Required to permanently relocate by September 20, residents were notified in mid-July that Union Development Co Ltd’s preliminary development of the area is scheduled to start on October 1.
In an official notice signed by representatives of a government inter-ministerial committee, governors of Botum Sakor and Kiri Sakor are instructed to clear residents off the land by the late September date.
“If residents do not vacate the company’s land following this announcement, the committee takes no responsibility for the destruction or loss caused by the arrival of company-owned bulldozers,” the letter states.
Phan Eng, 57, a resident of Botum Sakor, says he won’t move.
“The company only gave us three months to move and no compensation for our farmland,” Phan Eng said.

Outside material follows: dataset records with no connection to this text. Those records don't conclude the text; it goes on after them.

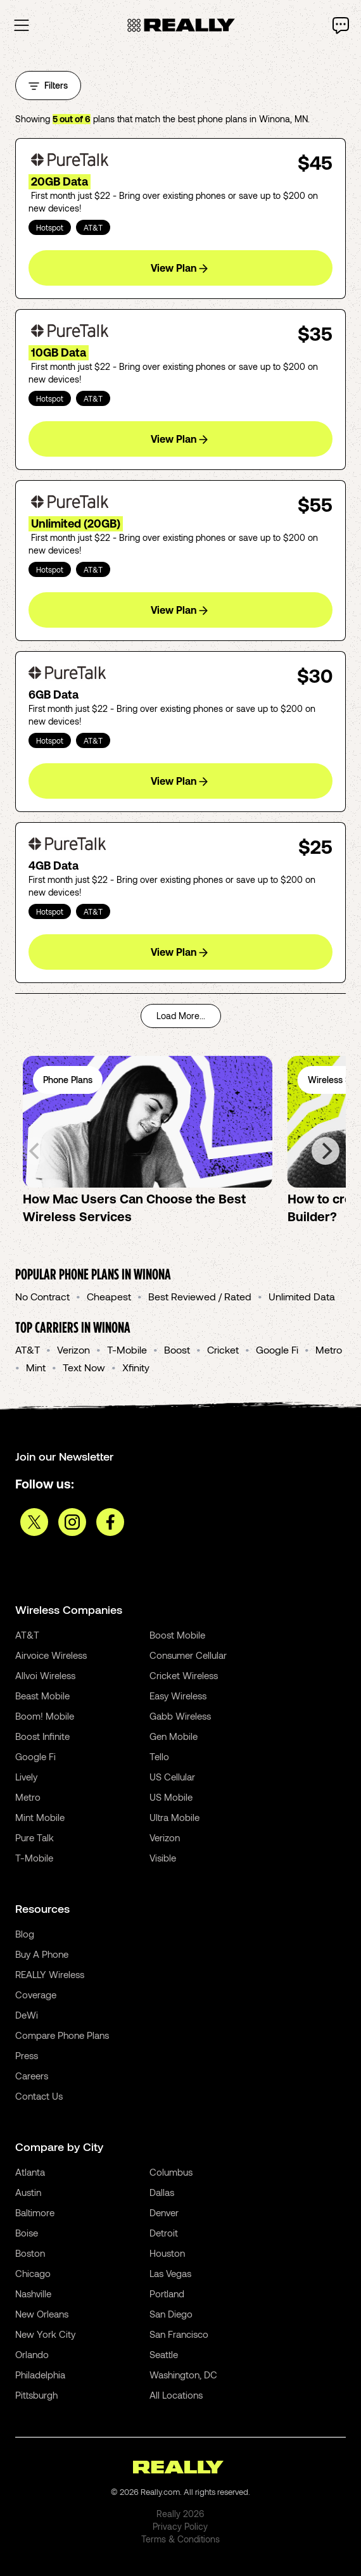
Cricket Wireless (183, 1675)
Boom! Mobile (44, 1716)
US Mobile (171, 1797)
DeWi (26, 2015)
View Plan (179, 268)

Considered by many to be unlivable, the land allocated for the relocated communities lies three kilometres from Phan Eng’s village, devoid of any public infrastructure and covered in forest.
“How can we live in a wild area? We have been using our farmlands to support our families and housing since 1998. We filed complaints in our provinces and Phnom Penh, but there is no solution,” he said.
Botum Sakor district governor On Phearak confirmed the mandatory relocation, saying that most families had already left.
And yet, monetary compensation has yet to be distributed, said resident Lai Kean, 53.
“I will not move until the company compensates me. My family has 10 hectares of land here,” Lai Kean said, adding that no student volunteers had measured her land.
Residents dealing with land disputes have been filing complaints with Licadho since 2010, provincial coordinator Kong Chet said.
“The remaining residents are struggling to defend their land,” he said.